EXERCISE INSTRUCTIONS:
Copy exactly. Begin with the line that contains "Select the Type tool" and stop after the last line of the records.
[Opening TASK INPUTS section]
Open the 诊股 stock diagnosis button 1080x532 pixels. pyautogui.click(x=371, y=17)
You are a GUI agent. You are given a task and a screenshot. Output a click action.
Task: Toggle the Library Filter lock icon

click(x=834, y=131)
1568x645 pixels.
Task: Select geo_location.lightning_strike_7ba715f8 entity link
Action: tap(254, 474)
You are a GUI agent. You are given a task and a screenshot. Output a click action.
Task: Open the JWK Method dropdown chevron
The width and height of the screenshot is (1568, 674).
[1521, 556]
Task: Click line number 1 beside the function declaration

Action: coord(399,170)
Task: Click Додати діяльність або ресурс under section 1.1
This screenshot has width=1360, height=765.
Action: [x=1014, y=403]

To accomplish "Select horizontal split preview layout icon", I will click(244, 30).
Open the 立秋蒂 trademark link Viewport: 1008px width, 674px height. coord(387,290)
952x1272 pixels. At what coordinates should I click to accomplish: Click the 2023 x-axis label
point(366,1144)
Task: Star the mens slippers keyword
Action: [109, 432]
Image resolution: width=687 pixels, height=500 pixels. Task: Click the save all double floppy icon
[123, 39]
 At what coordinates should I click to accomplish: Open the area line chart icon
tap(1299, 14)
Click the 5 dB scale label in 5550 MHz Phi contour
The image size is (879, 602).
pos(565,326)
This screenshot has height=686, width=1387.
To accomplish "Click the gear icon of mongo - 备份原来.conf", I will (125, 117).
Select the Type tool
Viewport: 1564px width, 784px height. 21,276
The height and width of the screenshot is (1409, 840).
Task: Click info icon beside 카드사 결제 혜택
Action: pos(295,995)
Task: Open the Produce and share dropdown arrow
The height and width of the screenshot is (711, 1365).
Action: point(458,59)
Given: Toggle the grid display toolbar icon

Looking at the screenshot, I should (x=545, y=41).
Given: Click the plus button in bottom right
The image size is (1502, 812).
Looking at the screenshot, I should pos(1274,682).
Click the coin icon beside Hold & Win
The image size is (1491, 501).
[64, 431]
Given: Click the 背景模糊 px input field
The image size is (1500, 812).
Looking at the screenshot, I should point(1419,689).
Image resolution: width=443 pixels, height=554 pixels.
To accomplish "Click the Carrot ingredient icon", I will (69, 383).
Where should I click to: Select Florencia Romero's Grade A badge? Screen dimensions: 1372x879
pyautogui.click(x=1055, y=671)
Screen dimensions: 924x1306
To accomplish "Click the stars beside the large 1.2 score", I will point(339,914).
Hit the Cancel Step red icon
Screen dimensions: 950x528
[Closing TASK INPUTS section]
RESULT OF THIS TASK:
Select the Type tool
Viewport: 1564px width, 784px height. 21,276
The height and width of the screenshot is (1409, 840).
Task: Click info icon beside 카드사 결제 혜택
Action: pos(295,995)
Task: Open the Produce and share dropdown arrow
The height and width of the screenshot is (711, 1365).
Action: point(458,59)
Given: Toggle the grid display toolbar icon

Looking at the screenshot, I should (x=545, y=41).
Given: Click the plus button in bottom right
The image size is (1502, 812).
Looking at the screenshot, I should pos(1274,682).
Click the coin icon beside Hold & Win
The image size is (1491, 501).
[64, 431]
Given: Click the 背景模糊 px input field
The image size is (1500, 812).
Looking at the screenshot, I should point(1419,689).
Image resolution: width=443 pixels, height=554 pixels.
To accomplish "Click the Carrot ingredient icon", I will (69, 383).
Where should I click to: Select Florencia Romero's Grade A badge? Screen dimensions: 1372x879
pyautogui.click(x=1055, y=671)
Screen dimensions: 924x1306
To accomplish "Click the stars beside the large 1.2 score", I will point(339,914).
Hit the Cancel Step red icon
Screen dimensions: 950x528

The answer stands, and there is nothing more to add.